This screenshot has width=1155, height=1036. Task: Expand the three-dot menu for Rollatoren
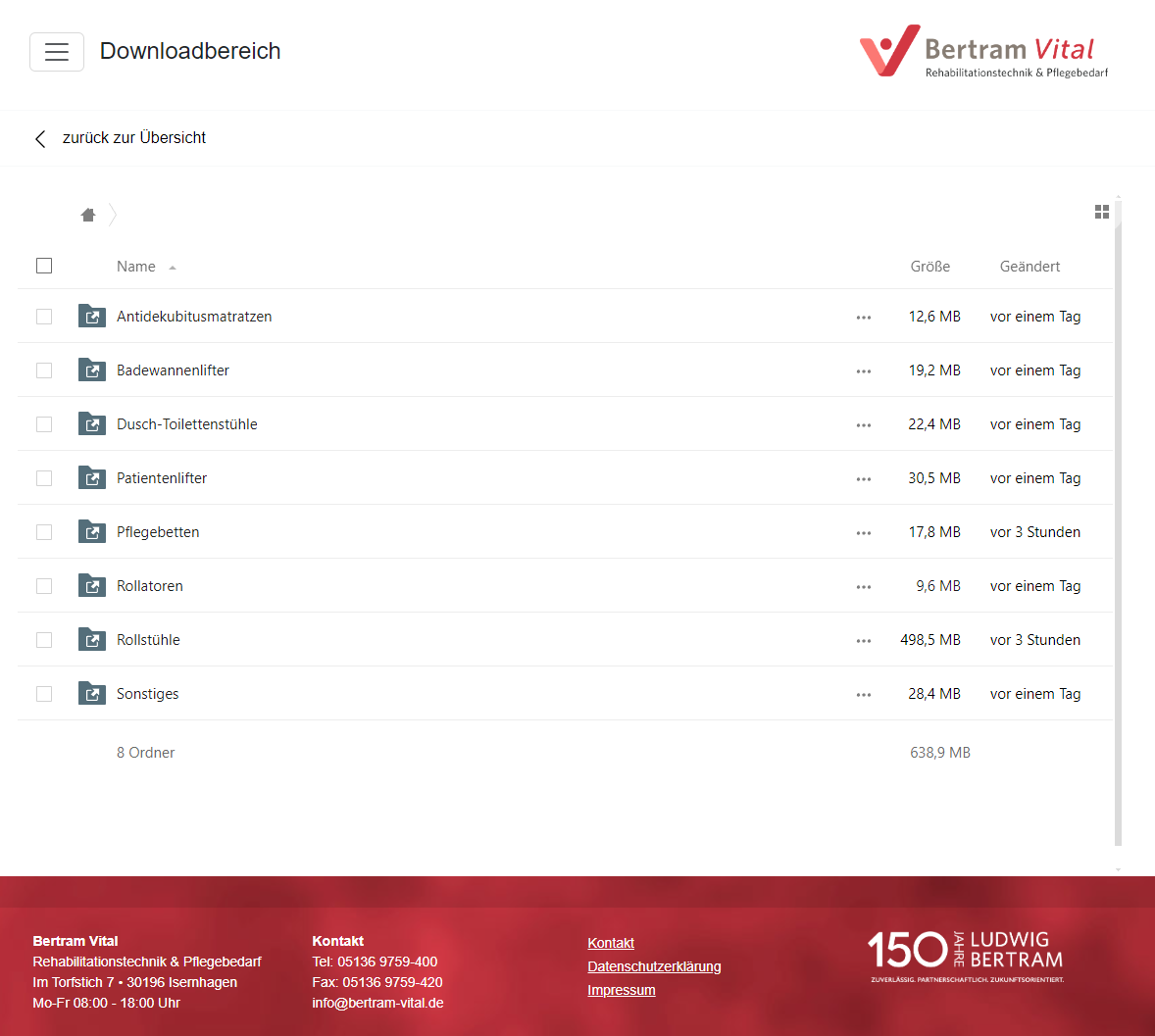pyautogui.click(x=863, y=587)
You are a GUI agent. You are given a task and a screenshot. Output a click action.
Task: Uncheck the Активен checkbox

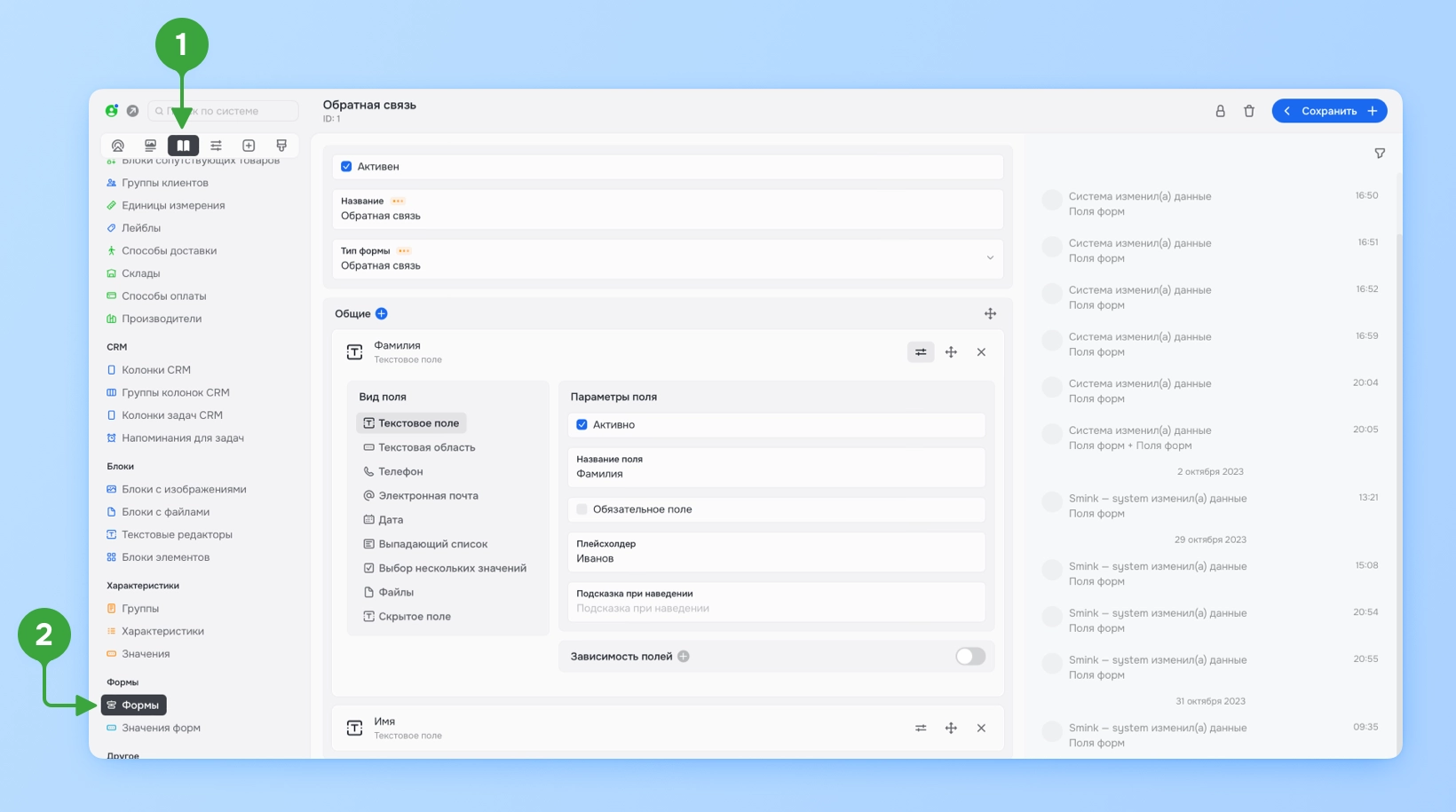pyautogui.click(x=346, y=167)
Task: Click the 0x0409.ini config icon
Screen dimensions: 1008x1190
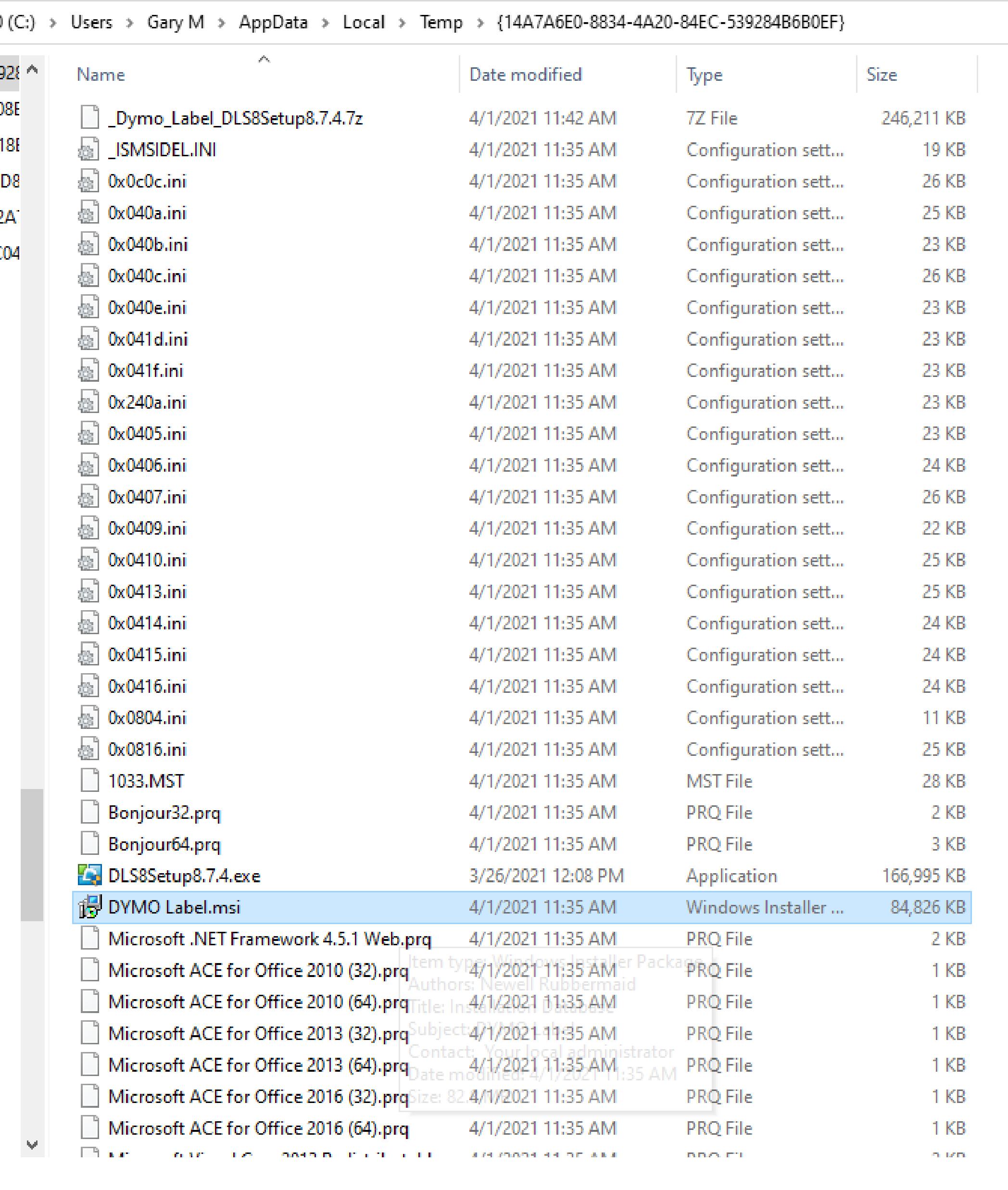Action: pos(88,528)
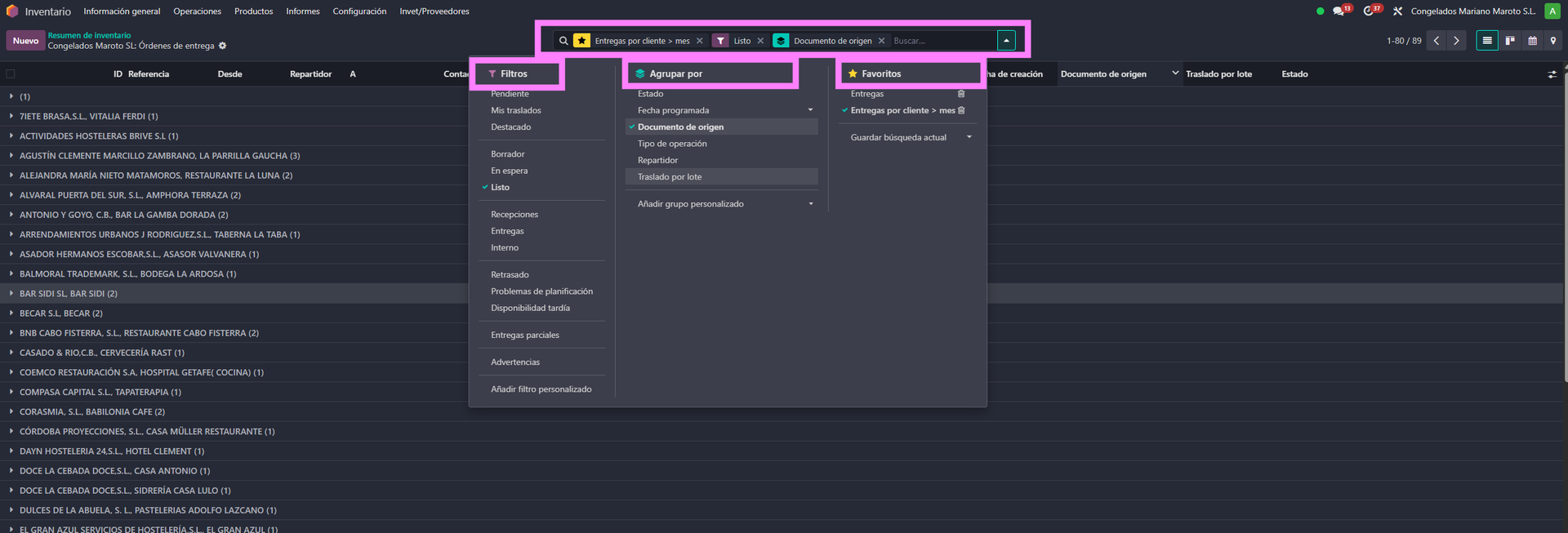The width and height of the screenshot is (1568, 533).
Task: Open the optional columns adjust icon
Action: pos(1552,74)
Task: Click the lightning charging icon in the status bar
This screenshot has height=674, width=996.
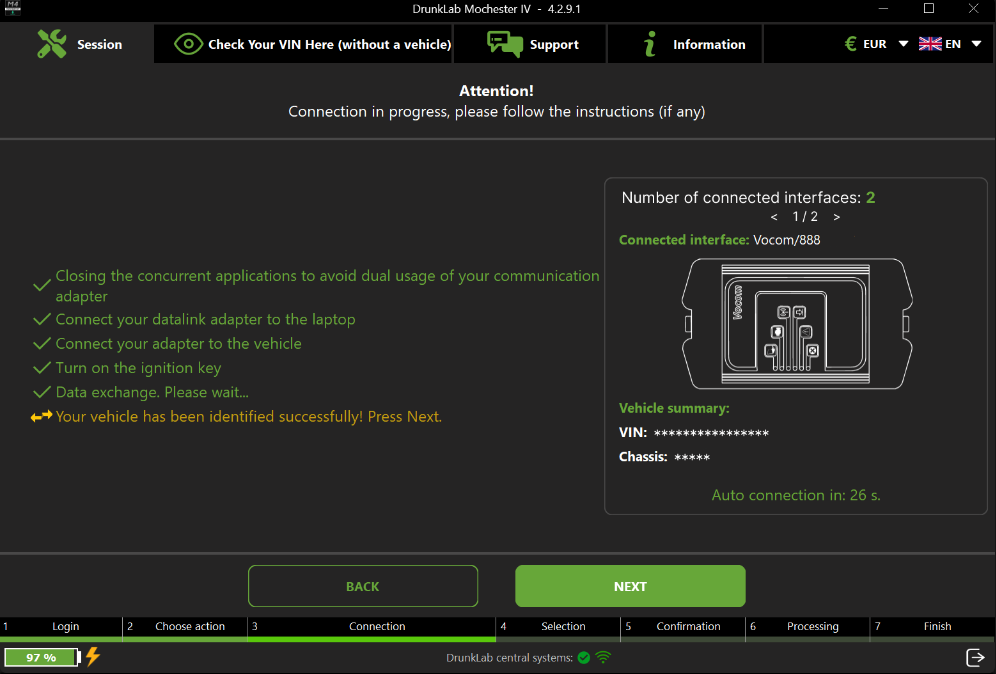Action: pos(94,657)
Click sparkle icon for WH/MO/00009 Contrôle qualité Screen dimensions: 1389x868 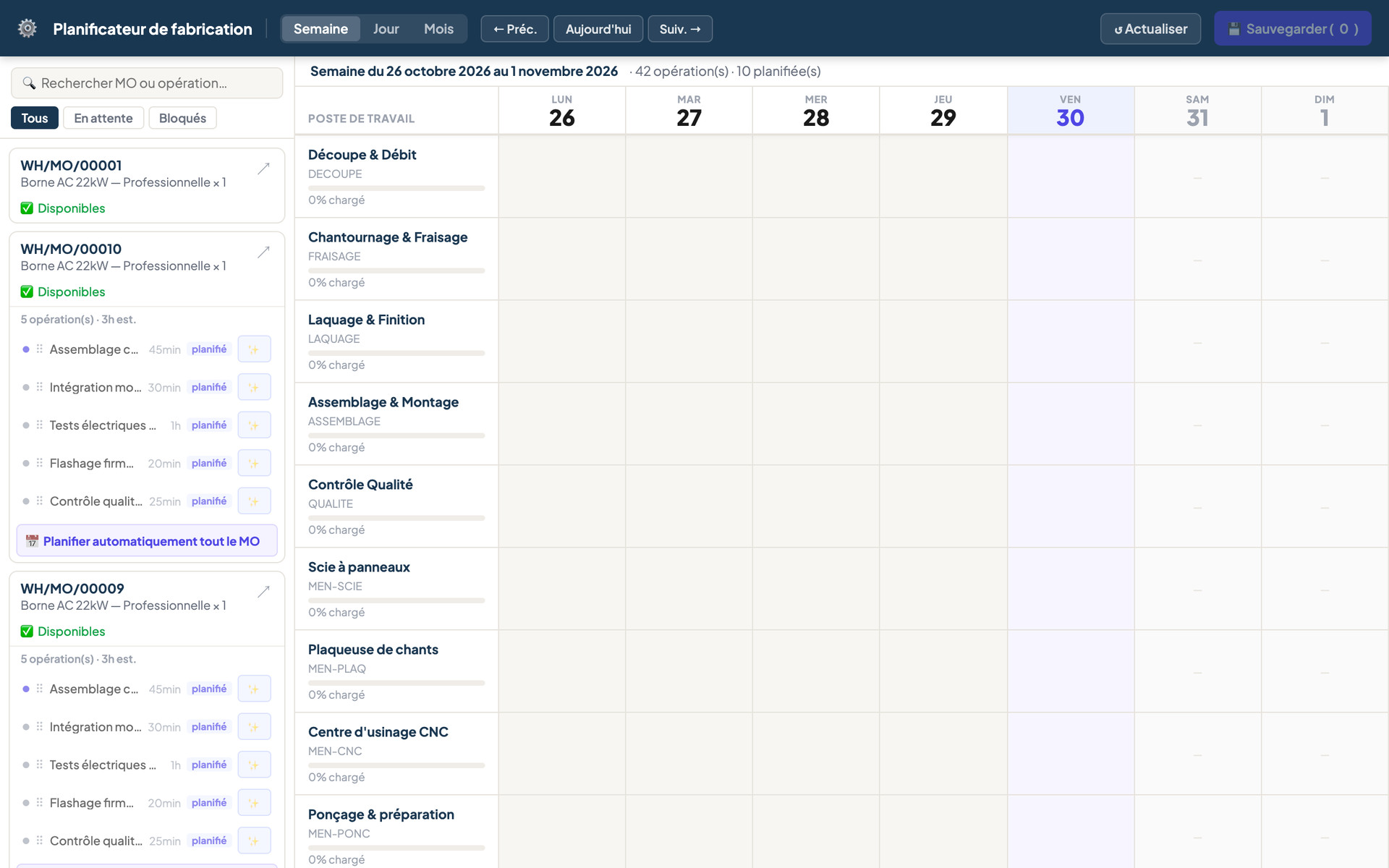pyautogui.click(x=254, y=841)
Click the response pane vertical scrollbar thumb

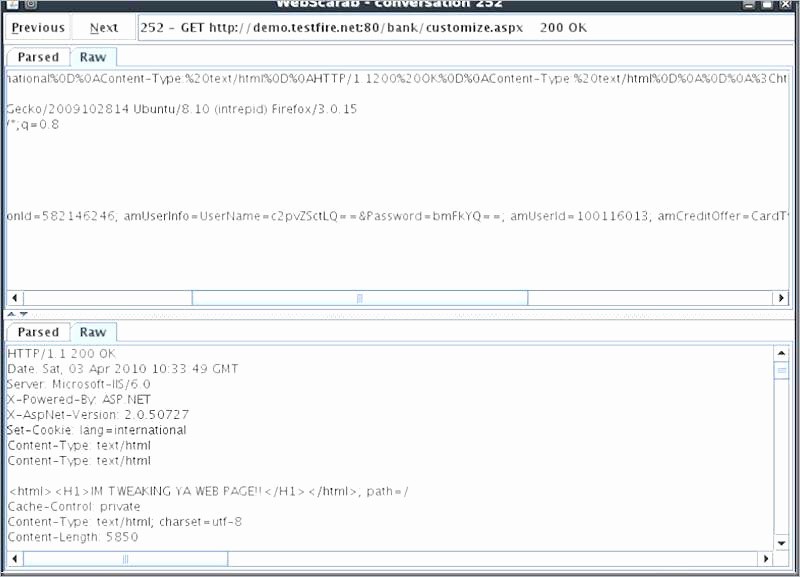click(782, 371)
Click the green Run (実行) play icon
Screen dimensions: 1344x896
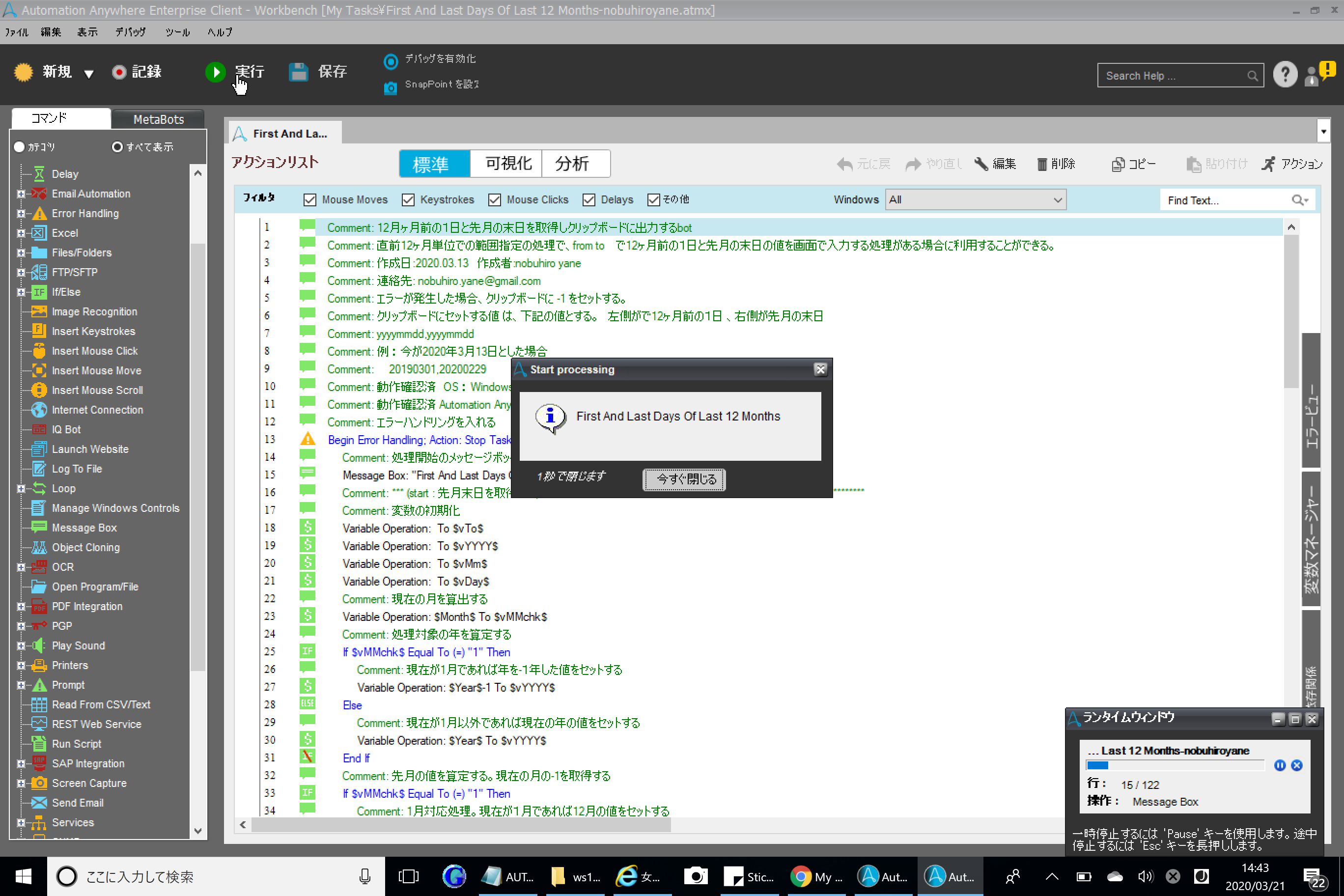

· · · · · · ·

* Short task *
Report each line of the material above that contains the word "This", copying every such line in full. Case counts.

* Complete answer *
This screenshot has width=1155, height=1036. Task: Expand the three-dot menu for Rollatoren
This screenshot has height=674, width=996.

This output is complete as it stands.